ZFS is great, but it has always felt like an unwanted guest in the Linux ecosystem. The kernel developers don’t care much for maintaining compatibility with ZFS since it’s not in the kernel due to licensing issues, and Ubuntu has been one of the few distros that actually ships a kernel that includes ZFS built in. I didn’t want to be tied to Ubuntu forever, especially because of how they try to make snap a thing. ZFS DKMS builds are generally okay on distros like Debian, but on others you might find yourself not being able to access your data after a reboot because of a kernel update.

btrfs has had some issues in the past, especially with the RAID5/6 setup, but in my single and dual disk setups it has been solid for years, except for that one time around 2018-2019 when I ran btrfs RAID1 over USB storage. To be fair to btrfs, that was a pretty stupid setup.

Before committing to btrfs, I used two USB sticks to create a RAID1 setup and created real torture test scenarios. Tests looked something like this:

  • write a file to the filesystem
  • use md5sum to calculate a hash of it for verification purposes
  • completely wipe one USB drive with dd
  • run md5sum to calculate the hash again (it matched every time)
  • run btrfs scrub on the filesystem to fix all errors
  • rinse and repeat with variations to this setup

After doing all that, I was quite confident that this was going to work.
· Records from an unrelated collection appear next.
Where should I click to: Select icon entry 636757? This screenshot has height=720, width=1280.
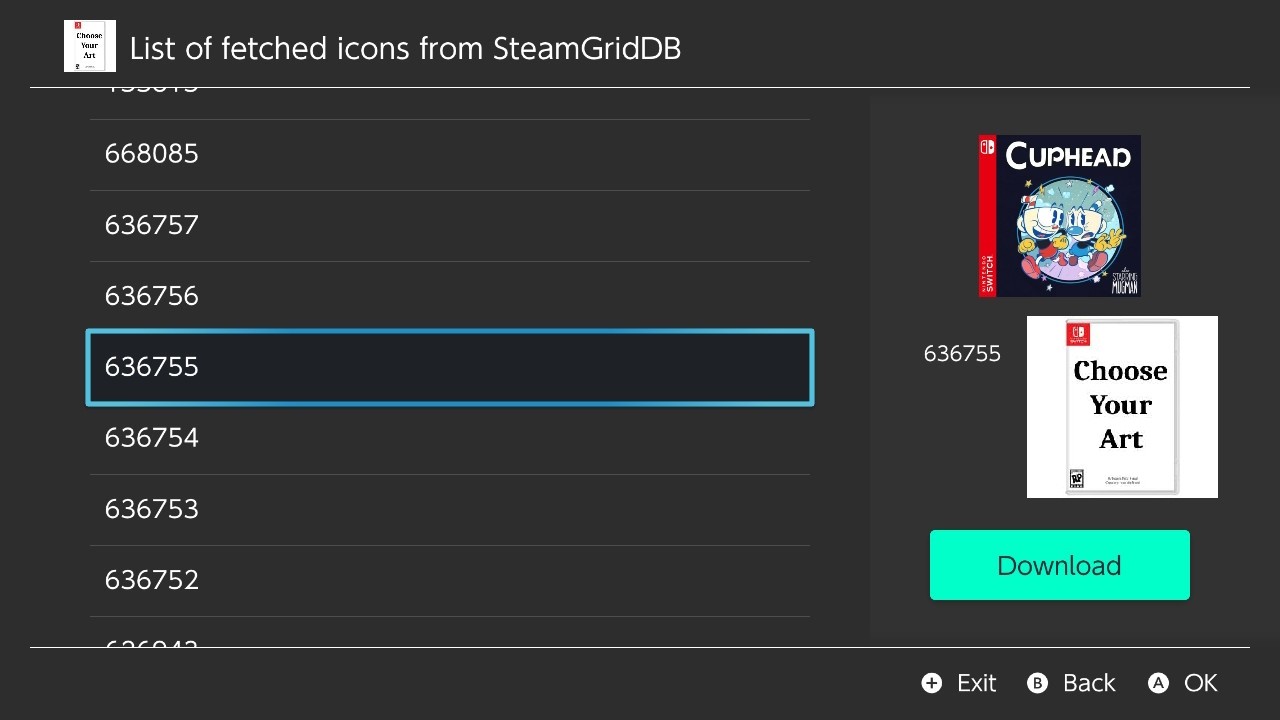[x=450, y=225]
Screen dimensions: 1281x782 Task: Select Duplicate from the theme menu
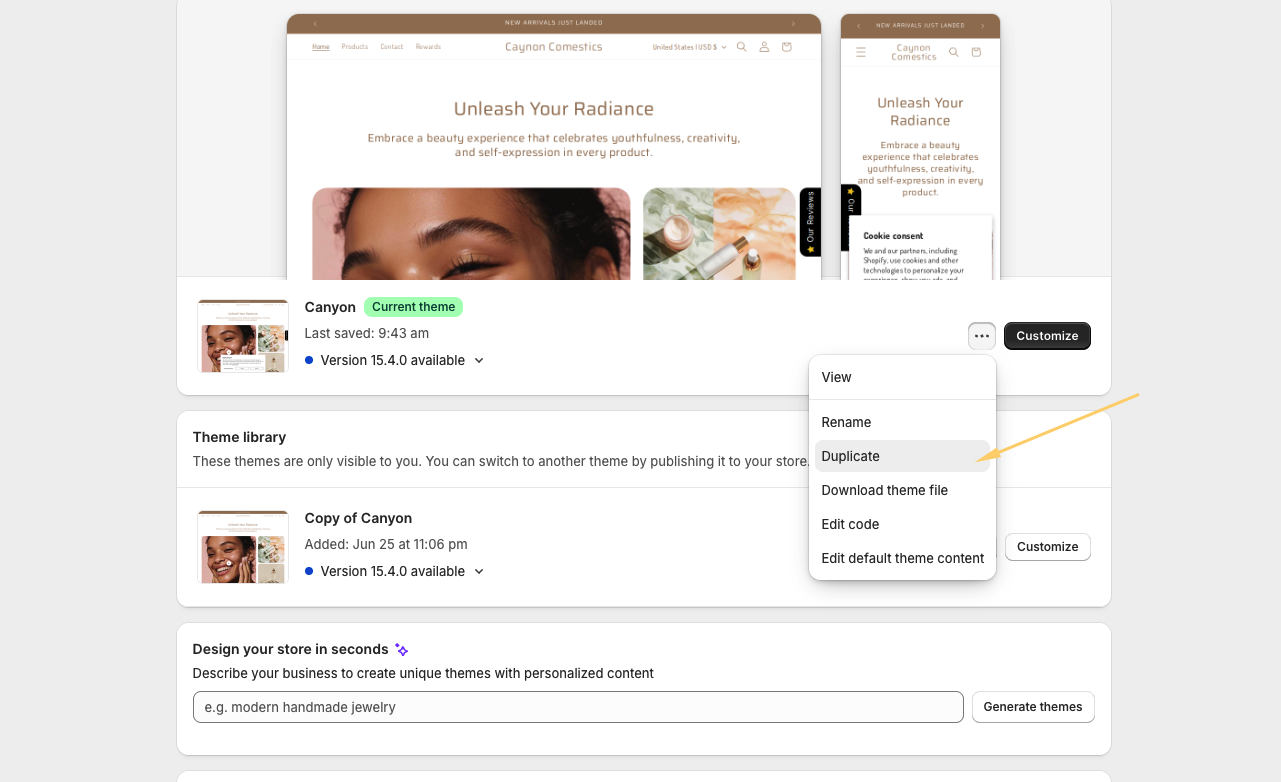pos(850,456)
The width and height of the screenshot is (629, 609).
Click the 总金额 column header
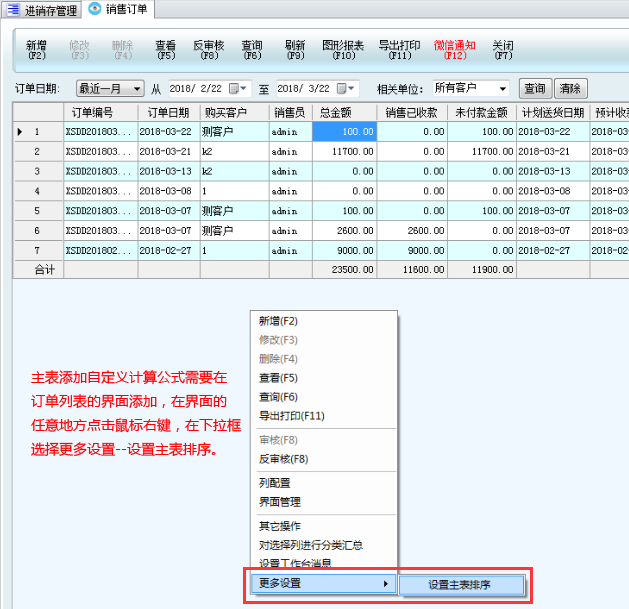point(343,112)
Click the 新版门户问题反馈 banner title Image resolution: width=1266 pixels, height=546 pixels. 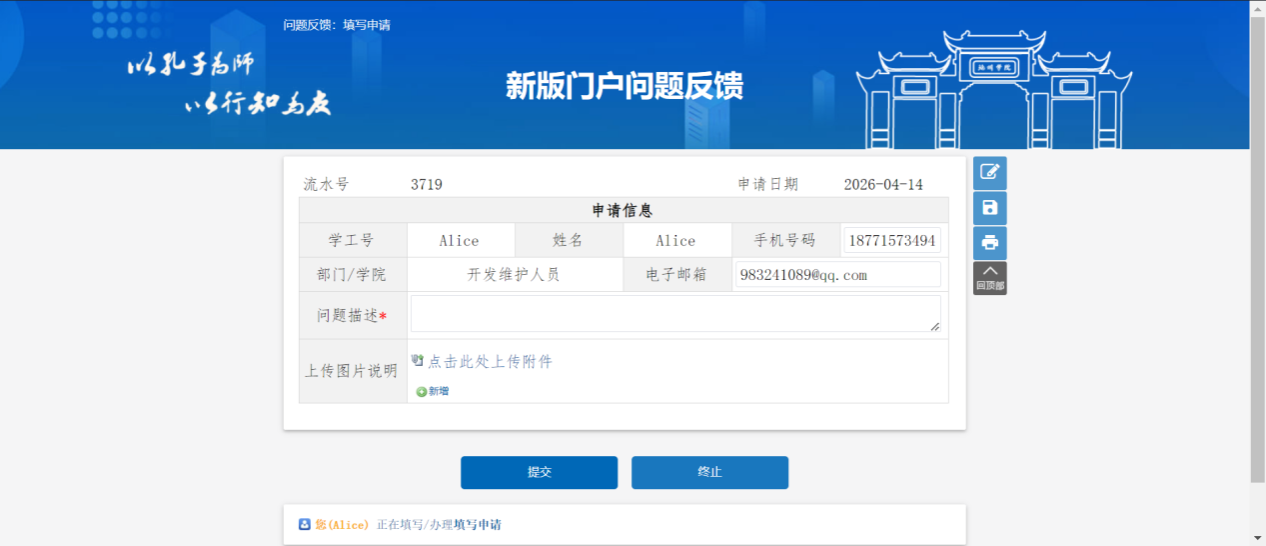(624, 87)

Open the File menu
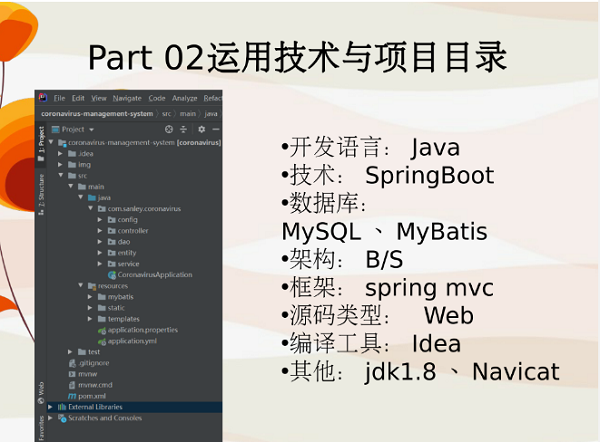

One thing to note with btrfs: if you’re running any type of multi-disk and redundant setup like RAID1 or RAID10, then make sure to include the mount option degraded in /etc/fstab so that you can still mount your filesystem if one or more of your drives fail. If you lose too many drives then it’s still probably going to fail to boot.

Here’s my /etc/fstab setup to serve as an example:

LABEL=turbo /turbo      btrfs subvol=turbo,compress-force=zstd:1,ssd,degraded,nofail            0 0

When doing the migration I kept all the paths the same, and each ZFS dataset was recreated using btrfs subvolumes, which is why this filesystem is mounted on a top-level folder.


My notes for the next dream home server setup included a few candidates:

The first two fall nicely into my requirements for the dream home server. I picked the Zimaboard mainly because it’s much cheaper and I was already running two SATA SSD-s for my home server storage, so migrating would be really easy and I would not have to buy any new drives.

If large capacity SATA SSD-s start becoming less common and NVMe SSD-s become even cheaper than they already are, then I’ll have to look into something like a Flashstor.


Overall, I’m very happy with this purchase. The performance is just enough for my services to work reasonably fast, the board uses very little power and it’s silent, and it looks good on my wall.

Oh it's a setup it's a setup it's a setup 🎶
Oh it's a setup it's a setup it's a setup 🎶
Managing the coax cable like this feels so wrong, and yet it works fine.
Managing the coax cable like this feels so wrong, and yet it works fine.

My setup is also quite flexible, so in case I need more resources, I can get more Zimaboards and make them serve different purposes. However, it’s more likely that I’m going to discover a new toy to experiment and play with by the time I run out of resources on this one.